According to an FWC press release, the proposal is the result, at least in part, of the public asking for clarity by streamlining marine fisheries rules. As any of us anglers who travel frequently to states other than our own know, understanding a new state’s fishing regulations can sometimes be a time-consuming task largely because of the way the information is presented. In addition, the proposal will help fisheries managers to enforce existing regulations.
As the press release explains, “Current regulations contain inconsistencies from one species chapter to the next. For example, definitions and the location of specific rules vary from chapter-to-chapter. It is because of issues like these that the public asked the FWC to streamline current marine fisheries rules.”

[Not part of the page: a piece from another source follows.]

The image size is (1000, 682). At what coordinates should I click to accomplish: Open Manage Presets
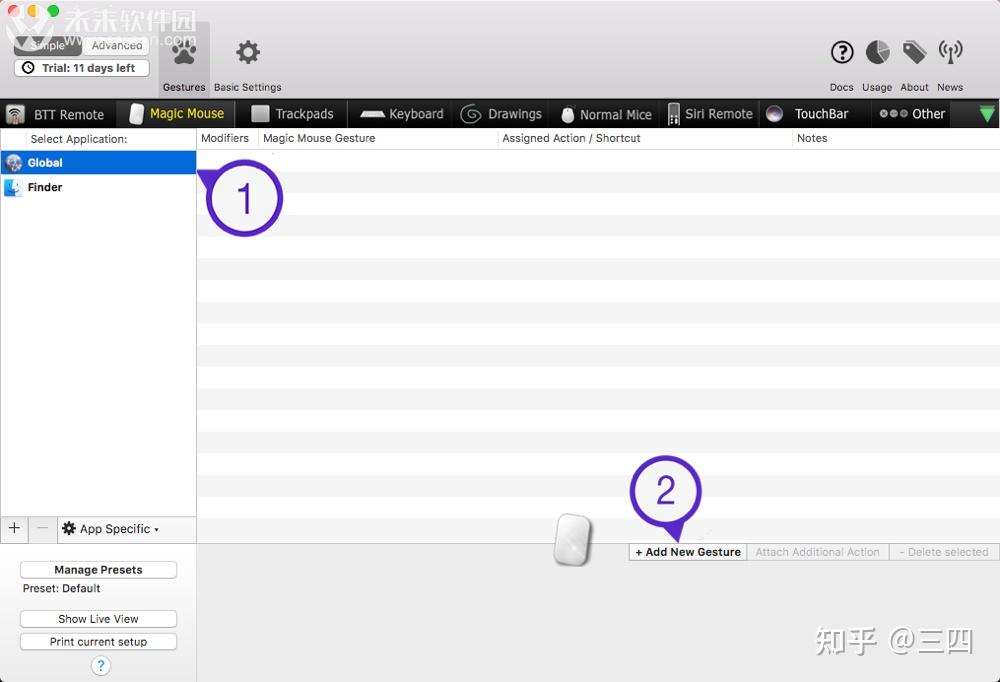point(97,569)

The proposal outlines two main areas of revision. The first area is standardization throughout the 20 species chapters (68B-15, 16, 17, 18, 19, 21, 22, 26, 28, 33, 36, 37, 41, 47, 48, 49, 51, 52, and 53). Further, the regulations for sheepshead (Archosargus probatocephalus), swordfish (Xiphias gladius) and wahoo (Acanthocybium solanderi) would be moved to new rule chapters of their own. The second area of revision, which would create a new “general” chapter, will, potentially, be the most helpful to both anglers and fisheries managers. The Draft Rule Language General Chapter (Chapter 68B-2) contains definitions and regulations that are applied to all marine fisheries.
While all proposed regulations for the new “general” chapter discussed at Wednesday’s meeting are based on existing species rules, the application of the rules when it comes to enforcement may change if the proposal becomes law. “For example,” the press release explains, “a rule in place for red drum (Sciaenops ocellatus), reef fish and king mackerel (Scomberomorus cavalla), specifying vessel operators are responsible for any fishery violations that occur aboard a vessel, will be moved to the ‘General’ chapter and applied to all saltwater fishing. This change will improve enforceability even if no one on the vessel is willing to claim responsibility.”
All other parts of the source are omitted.